MATERIAL SUPPLIED below:
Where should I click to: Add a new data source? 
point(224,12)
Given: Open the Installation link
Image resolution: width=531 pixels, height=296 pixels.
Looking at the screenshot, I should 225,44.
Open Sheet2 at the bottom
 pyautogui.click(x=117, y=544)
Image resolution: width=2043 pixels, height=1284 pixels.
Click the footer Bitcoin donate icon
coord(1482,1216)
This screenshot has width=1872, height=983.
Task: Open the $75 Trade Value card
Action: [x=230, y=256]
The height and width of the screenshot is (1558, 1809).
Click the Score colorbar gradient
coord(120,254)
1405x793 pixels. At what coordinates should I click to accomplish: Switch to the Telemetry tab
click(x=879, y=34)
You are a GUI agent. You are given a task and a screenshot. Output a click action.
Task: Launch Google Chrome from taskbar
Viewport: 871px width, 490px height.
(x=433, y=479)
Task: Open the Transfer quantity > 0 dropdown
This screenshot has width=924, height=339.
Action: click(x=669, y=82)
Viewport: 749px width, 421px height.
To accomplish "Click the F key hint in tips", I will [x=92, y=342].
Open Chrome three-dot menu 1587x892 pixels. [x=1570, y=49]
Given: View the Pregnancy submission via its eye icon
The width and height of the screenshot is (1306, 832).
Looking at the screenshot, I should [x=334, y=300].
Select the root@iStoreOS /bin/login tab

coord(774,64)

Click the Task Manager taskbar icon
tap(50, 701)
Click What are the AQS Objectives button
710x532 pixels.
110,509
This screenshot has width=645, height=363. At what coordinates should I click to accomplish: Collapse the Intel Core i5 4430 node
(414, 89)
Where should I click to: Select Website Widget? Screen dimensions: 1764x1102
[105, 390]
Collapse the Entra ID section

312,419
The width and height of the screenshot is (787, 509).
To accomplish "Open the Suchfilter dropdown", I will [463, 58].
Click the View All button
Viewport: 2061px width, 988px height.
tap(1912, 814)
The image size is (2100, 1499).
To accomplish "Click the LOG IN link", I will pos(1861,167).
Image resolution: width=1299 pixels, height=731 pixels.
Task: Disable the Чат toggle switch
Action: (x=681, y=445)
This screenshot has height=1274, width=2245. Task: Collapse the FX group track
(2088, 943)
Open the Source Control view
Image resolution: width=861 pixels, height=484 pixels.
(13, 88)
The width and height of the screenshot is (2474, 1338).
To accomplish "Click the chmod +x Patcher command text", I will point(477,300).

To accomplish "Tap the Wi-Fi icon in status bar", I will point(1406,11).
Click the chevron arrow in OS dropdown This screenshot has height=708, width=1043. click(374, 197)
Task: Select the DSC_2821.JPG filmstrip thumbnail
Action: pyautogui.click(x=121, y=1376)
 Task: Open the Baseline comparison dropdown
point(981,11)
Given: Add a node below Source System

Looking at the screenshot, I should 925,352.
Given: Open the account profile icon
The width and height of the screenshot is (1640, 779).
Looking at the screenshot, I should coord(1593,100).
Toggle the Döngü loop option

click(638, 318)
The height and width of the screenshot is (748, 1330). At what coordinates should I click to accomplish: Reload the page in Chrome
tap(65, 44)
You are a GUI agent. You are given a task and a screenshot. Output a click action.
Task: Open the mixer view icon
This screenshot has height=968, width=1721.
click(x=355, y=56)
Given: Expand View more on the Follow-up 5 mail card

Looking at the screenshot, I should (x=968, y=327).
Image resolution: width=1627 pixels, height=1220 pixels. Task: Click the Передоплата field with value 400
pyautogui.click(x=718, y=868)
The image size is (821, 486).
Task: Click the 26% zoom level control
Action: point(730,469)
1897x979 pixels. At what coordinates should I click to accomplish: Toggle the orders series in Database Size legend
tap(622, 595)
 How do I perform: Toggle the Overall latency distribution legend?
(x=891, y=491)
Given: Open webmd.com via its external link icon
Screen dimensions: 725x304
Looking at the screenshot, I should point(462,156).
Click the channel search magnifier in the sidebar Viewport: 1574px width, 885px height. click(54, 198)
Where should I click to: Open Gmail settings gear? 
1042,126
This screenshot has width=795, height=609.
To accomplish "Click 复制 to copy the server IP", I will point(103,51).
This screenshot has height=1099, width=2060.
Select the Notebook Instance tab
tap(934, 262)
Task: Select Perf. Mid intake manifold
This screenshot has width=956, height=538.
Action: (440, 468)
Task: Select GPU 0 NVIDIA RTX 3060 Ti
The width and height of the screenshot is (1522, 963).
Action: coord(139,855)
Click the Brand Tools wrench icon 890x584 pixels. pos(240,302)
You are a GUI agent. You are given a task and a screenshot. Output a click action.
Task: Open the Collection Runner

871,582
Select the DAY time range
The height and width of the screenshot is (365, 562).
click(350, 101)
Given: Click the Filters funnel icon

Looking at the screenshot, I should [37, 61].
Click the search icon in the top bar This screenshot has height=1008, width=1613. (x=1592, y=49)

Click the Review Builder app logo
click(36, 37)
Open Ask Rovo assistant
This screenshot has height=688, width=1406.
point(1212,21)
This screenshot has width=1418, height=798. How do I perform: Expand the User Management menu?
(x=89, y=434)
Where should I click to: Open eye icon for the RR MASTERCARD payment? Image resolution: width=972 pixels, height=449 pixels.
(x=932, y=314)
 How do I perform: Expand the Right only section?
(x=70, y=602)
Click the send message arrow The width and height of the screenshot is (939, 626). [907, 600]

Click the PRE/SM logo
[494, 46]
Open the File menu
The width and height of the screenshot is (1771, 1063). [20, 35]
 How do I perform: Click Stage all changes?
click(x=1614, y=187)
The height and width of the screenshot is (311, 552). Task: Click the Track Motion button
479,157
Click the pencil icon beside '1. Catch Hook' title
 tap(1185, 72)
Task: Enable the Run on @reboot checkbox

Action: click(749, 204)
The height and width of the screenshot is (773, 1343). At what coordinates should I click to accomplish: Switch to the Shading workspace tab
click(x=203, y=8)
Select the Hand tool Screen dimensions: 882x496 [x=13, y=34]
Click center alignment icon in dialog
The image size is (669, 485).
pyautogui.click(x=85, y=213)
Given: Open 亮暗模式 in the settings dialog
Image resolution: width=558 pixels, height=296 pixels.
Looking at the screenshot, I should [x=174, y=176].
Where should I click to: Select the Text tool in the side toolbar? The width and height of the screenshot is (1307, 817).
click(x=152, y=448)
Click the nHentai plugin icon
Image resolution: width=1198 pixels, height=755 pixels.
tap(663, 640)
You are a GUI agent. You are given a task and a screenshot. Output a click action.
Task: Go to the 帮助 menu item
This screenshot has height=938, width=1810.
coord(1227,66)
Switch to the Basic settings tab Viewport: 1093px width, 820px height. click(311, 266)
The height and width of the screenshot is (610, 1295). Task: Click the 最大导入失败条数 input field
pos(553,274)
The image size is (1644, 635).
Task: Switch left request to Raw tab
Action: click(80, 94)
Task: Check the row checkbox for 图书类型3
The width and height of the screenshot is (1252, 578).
End of MATERIAL SUPPLIED.
TASK REQUIREMENTS: All the lines above should be written out once more, exactly.

TASK RESULT:
Where should I click to: Add a new data source? 
point(224,12)
Given: Open the Installation link
Image resolution: width=531 pixels, height=296 pixels.
Looking at the screenshot, I should 225,44.
Open Sheet2 at the bottom
 pyautogui.click(x=117, y=544)
Image resolution: width=2043 pixels, height=1284 pixels.
Click the footer Bitcoin donate icon
coord(1482,1216)
This screenshot has width=1872, height=983.
Task: Open the $75 Trade Value card
Action: [x=230, y=256]
The height and width of the screenshot is (1558, 1809).
Click the Score colorbar gradient
coord(120,254)
1405x793 pixels. At what coordinates should I click to accomplish: Switch to the Telemetry tab
click(x=879, y=34)
You are a GUI agent. You are given a task and a screenshot. Output a click action.
Task: Launch Google Chrome from taskbar
Viewport: 871px width, 490px height.
(x=433, y=479)
Task: Open the Transfer quantity > 0 dropdown
This screenshot has width=924, height=339.
Action: click(x=669, y=82)
Viewport: 749px width, 421px height.
To accomplish "Click the F key hint in tips", I will [x=92, y=342].
Open Chrome three-dot menu 1587x892 pixels. [x=1570, y=49]
Given: View the Pregnancy submission via its eye icon
The width and height of the screenshot is (1306, 832).
Looking at the screenshot, I should [x=334, y=300].
Select the root@iStoreOS /bin/login tab

coord(774,64)

Click the Task Manager taskbar icon
tap(50, 701)
Click What are the AQS Objectives button
710x532 pixels.
110,509
This screenshot has width=645, height=363. At what coordinates should I click to accomplish: Collapse the Intel Core i5 4430 node
(414, 89)
Where should I click to: Select Website Widget? Screen dimensions: 1764x1102
[105, 390]
Collapse the Entra ID section

312,419
The width and height of the screenshot is (787, 509).
To accomplish "Open the Suchfilter dropdown", I will [463, 58].
Click the View All button
Viewport: 2061px width, 988px height.
tap(1912, 814)
The image size is (2100, 1499).
To accomplish "Click the LOG IN link", I will pos(1861,167).
Image resolution: width=1299 pixels, height=731 pixels.
Task: Disable the Чат toggle switch
Action: (x=681, y=445)
This screenshot has height=1274, width=2245. Task: Collapse the FX group track
(2088, 943)
Open the Source Control view
Image resolution: width=861 pixels, height=484 pixels.
(13, 88)
The width and height of the screenshot is (2474, 1338).
To accomplish "Click the chmod +x Patcher command text", I will point(477,300).

To accomplish "Tap the Wi-Fi icon in status bar", I will point(1406,11).
Click the chevron arrow in OS dropdown This screenshot has height=708, width=1043. click(374, 197)
Task: Select the DSC_2821.JPG filmstrip thumbnail
Action: pyautogui.click(x=121, y=1376)
 Task: Open the Baseline comparison dropdown
point(981,11)
Given: Add a node below Source System

Looking at the screenshot, I should 925,352.
Given: Open the account profile icon
The width and height of the screenshot is (1640, 779).
Looking at the screenshot, I should coord(1593,100).
Toggle the Döngü loop option

click(638, 318)
The height and width of the screenshot is (748, 1330). At what coordinates should I click to accomplish: Reload the page in Chrome
tap(65, 44)
You are a GUI agent. You are given a task and a screenshot. Output a click action.
Task: Open the mixer view icon
This screenshot has height=968, width=1721.
click(x=355, y=56)
Given: Expand View more on the Follow-up 5 mail card

Looking at the screenshot, I should (x=968, y=327).
Image resolution: width=1627 pixels, height=1220 pixels. Task: Click the Передоплата field with value 400
pyautogui.click(x=718, y=868)
The image size is (821, 486).
Task: Click the 26% zoom level control
Action: point(730,469)
1897x979 pixels. At what coordinates should I click to accomplish: Toggle the orders series in Database Size legend
tap(622, 595)
 How do I perform: Toggle the Overall latency distribution legend?
(x=891, y=491)
Given: Open webmd.com via its external link icon
Screen dimensions: 725x304
Looking at the screenshot, I should point(462,156).
Click the channel search magnifier in the sidebar Viewport: 1574px width, 885px height. click(54, 198)
Where should I click to: Open Gmail settings gear? 
1042,126
This screenshot has width=795, height=609.
To accomplish "Click 复制 to copy the server IP", I will point(103,51).
This screenshot has height=1099, width=2060.
Select the Notebook Instance tab
tap(934, 262)
Task: Select Perf. Mid intake manifold
This screenshot has width=956, height=538.
Action: (440, 468)
Task: Select GPU 0 NVIDIA RTX 3060 Ti
The width and height of the screenshot is (1522, 963).
Action: coord(139,855)
Click the Brand Tools wrench icon 890x584 pixels. pos(240,302)
You are a GUI agent. You are given a task and a screenshot. Output a click action.
Task: Open the Collection Runner

871,582
Select the DAY time range
The height and width of the screenshot is (365, 562).
click(350, 101)
Given: Click the Filters funnel icon

Looking at the screenshot, I should [37, 61].
Click the search icon in the top bar This screenshot has height=1008, width=1613. (x=1592, y=49)

Click the Review Builder app logo
click(36, 37)
Open Ask Rovo assistant
This screenshot has height=688, width=1406.
point(1212,21)
This screenshot has width=1418, height=798. How do I perform: Expand the User Management menu?
(x=89, y=434)
Where should I click to: Open eye icon for the RR MASTERCARD payment? Image resolution: width=972 pixels, height=449 pixels.
(x=932, y=314)
 How do I perform: Expand the Right only section?
(x=70, y=602)
Click the send message arrow The width and height of the screenshot is (939, 626). [907, 600]

Click the PRE/SM logo
[494, 46]
Open the File menu
The width and height of the screenshot is (1771, 1063). [20, 35]
 How do I perform: Click Stage all changes?
click(x=1614, y=187)
The height and width of the screenshot is (311, 552). Task: Click the Track Motion button
479,157
Click the pencil icon beside '1. Catch Hook' title
 tap(1185, 72)
Task: Enable the Run on @reboot checkbox

Action: click(749, 204)
The height and width of the screenshot is (773, 1343). At what coordinates should I click to accomplish: Switch to the Shading workspace tab
click(x=203, y=8)
Select the Hand tool Screen dimensions: 882x496 [x=13, y=34]
Click center alignment icon in dialog
The image size is (669, 485).
pyautogui.click(x=85, y=213)
Given: Open 亮暗模式 in the settings dialog
Image resolution: width=558 pixels, height=296 pixels.
Looking at the screenshot, I should [x=174, y=176].
Where should I click to: Select the Text tool in the side toolbar? The width and height of the screenshot is (1307, 817).
click(x=152, y=448)
Click the nHentai plugin icon
Image resolution: width=1198 pixels, height=755 pixels.
tap(663, 640)
You are a GUI agent. You are given a task and a screenshot. Output a click action.
Task: Go to the 帮助 menu item
This screenshot has height=938, width=1810.
coord(1227,66)
Switch to the Basic settings tab Viewport: 1093px width, 820px height. click(311, 266)
The height and width of the screenshot is (610, 1295). Task: Click the 最大导入失败条数 input field
pos(553,274)
The image size is (1644, 635).
Task: Switch left request to Raw tab
Action: click(80, 94)
Task: Check the row checkbox for 图书类型3
The width and height of the screenshot is (1252, 578).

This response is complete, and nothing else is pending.